- Required tasks
1. Using the fintech earnings passage, explain what Blend Labs said caused its losses.
2. In the fintech earnings passage, what was PagSeguro's third-quarter revenue?
3. Carry on the fintech earnings passage from its final sentence.

- Passage
-.-.-

Brazillian fintech service provider PagSeguro showed a Q3 increase of R$321.5 million, at R$0.97 per share. Revenue increased more than 55% year over year to R$2.776 billion, beating expectations by $10 million.
During the earnings call Thursday, the CEO Ricardo Dutra commented on the harmful effects of the pandemic on the Brazillian economy, still underway and causing inflation to pump 10% as “the pandemic is not fully behind us.”
“Our quarterly results, one more time, consolidate our winning strategy to continue to invest in technologies to make clients’ lives simpler,” Dutra said.
On Wednesday, Nov. 10, cloud banking software provider Blend Labs posted a loss of $0.38 a share, worse than the market predicted. Shares dropped 14%. The company said it was experiencing losses after adjusting from the acquisition of Title365 insurance due to stock price changes since the IPO in July 2021.
These results were despite growing banking transaction volume and platform “segment revenue” by a quarter over last year. The firm makes money selling software to banks to build better customer experiences, recently adding 17 accounts, including the whopper $37 billion Prosperity Bank.
“Our Blend Platform segment achieved record quarterly revenue in the third quarter, and we built on our business momentum by adding new customers across verticals, innovating to expand our existing customer relationships, and launching and selling new products,” CEO Nima Ghamsari said. “On the new product front, we successfully launched our Blend Income Verification product in the third quarter, and to date, we have signed over 50 customers.”

-.-.-

(Stored data entries)

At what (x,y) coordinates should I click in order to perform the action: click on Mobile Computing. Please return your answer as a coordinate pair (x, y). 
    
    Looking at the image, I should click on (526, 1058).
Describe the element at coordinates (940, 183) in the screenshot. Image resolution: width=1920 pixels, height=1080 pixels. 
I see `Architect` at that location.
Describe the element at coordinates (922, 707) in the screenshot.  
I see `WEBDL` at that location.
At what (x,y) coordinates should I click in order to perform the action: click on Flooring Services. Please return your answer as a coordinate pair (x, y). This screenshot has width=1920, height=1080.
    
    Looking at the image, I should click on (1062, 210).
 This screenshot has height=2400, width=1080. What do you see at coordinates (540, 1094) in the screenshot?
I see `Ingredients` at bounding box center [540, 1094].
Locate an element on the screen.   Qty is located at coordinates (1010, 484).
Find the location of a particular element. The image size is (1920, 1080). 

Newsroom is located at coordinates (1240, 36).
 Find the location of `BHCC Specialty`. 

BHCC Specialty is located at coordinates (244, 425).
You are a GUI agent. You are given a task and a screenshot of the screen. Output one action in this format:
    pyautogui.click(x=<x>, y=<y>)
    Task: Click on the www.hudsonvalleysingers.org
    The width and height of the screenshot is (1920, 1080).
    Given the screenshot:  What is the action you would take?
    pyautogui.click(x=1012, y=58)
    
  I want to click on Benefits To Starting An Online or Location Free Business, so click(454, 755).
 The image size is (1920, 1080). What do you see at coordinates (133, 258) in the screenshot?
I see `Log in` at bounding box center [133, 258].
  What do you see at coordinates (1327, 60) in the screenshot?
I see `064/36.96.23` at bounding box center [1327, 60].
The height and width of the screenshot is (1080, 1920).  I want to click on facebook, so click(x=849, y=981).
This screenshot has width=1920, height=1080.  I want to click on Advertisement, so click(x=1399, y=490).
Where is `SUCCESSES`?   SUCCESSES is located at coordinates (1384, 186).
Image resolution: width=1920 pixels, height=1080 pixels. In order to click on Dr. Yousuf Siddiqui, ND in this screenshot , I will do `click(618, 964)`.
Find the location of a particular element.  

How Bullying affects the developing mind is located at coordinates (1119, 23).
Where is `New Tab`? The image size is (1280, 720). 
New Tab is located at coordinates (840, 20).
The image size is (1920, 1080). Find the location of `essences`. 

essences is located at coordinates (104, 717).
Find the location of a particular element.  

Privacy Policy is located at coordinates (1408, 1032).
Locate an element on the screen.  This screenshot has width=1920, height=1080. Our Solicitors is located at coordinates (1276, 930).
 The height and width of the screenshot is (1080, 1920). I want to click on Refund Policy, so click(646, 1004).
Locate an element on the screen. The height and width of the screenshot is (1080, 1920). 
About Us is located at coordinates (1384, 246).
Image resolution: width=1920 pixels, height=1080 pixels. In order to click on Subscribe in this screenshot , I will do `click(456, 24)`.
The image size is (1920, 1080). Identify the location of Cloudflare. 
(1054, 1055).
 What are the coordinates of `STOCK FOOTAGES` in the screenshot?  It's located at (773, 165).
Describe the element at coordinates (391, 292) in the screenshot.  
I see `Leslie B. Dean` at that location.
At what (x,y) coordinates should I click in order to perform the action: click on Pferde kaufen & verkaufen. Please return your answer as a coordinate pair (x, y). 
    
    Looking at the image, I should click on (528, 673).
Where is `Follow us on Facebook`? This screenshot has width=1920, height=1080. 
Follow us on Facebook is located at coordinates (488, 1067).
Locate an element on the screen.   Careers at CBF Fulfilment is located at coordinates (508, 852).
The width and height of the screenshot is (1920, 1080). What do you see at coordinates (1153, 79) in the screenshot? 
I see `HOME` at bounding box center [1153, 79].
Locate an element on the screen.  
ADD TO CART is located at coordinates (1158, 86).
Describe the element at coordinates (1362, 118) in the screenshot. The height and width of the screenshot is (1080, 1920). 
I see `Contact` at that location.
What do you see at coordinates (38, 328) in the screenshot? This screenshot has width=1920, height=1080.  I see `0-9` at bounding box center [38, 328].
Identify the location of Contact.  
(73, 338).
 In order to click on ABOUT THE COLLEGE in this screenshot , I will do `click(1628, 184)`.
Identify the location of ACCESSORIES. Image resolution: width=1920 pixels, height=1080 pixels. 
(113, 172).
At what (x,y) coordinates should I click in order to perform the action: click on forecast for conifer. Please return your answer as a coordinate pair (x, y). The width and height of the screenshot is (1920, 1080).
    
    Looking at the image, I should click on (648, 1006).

-.-.-

- Set of answers
1. Blend Labs said its losses came from adjustments related to its acquisition of Title365. Those adjustments were driven by changes in its stock price since its IPO in July 2021.

2. R$2.776 billion.

3.
Lending and Insurance
Tuesday, Nov. 9 A.I. consumer lender Upstart posted excellent results but still dropped nearly 20%. Total revenue was $228 million, up 250% from last year. Originations were up 244% from last year, at $3.13 billion, and earnings per share was $0.30.
Still, the stock tanked, possibly because it has grown nearly 1,000% in a year and raised its end of year earnings prediction by $50 million. But, unfortunately, it was not enough for eager fintech investors. The price began in 2021 at around $30 and had ballooned as high as $390 in October before leveling to about $246 at the time of writing.
“Since Upstart’s IPO a year ago, we’ve more than tripled our revenue, tripled our profits, tripled the number of banks and credit unions on our platform, and tripled the number of auto dealerships we serve,” CEO Dave Girouard said. “With that many 3s, Upstart is becoming the Steph Curry of the fintech industry.”
Fintech subprime banking service OppFI beat earnings expectations, showing an adjusted $0.21 per share and total revenue of $92 million. The stock jumped 13% on the Thursday release but fidgeted around with high volatility. The firm showed $164 million in loan volume and automated loan approvals up from the last quarter to 58%. The firm expects to make $360 million in total revenue this year.
“We continue to invest heavily in our platform, particularly in talent, product, and technology, including our artificial intelligence and machine learning tools,” CEO Jared Kaplan said. “Automation creates less friction for our customers. In this quarter, we continue to make strides in automating the credit approval process on behalf of our bank partners.”
Homeowners insurance provider Hippo showed positive growth, sending the stock up about 2%. The firm generated $162 million in premiums, and retention on accounts rose to 89%. As a result, Hippo upgraded their yearly projection more than $40 million, up to $600 million.
“The third quarter was incredibly strong for Hippo,” CEO Assaf Wand said. “Our results demonstrate exciting progress in the areas of our business that matter most. We delivered robust growth, improved our loss ratio, and made a number of investments which will strengthen our foundation for the future.”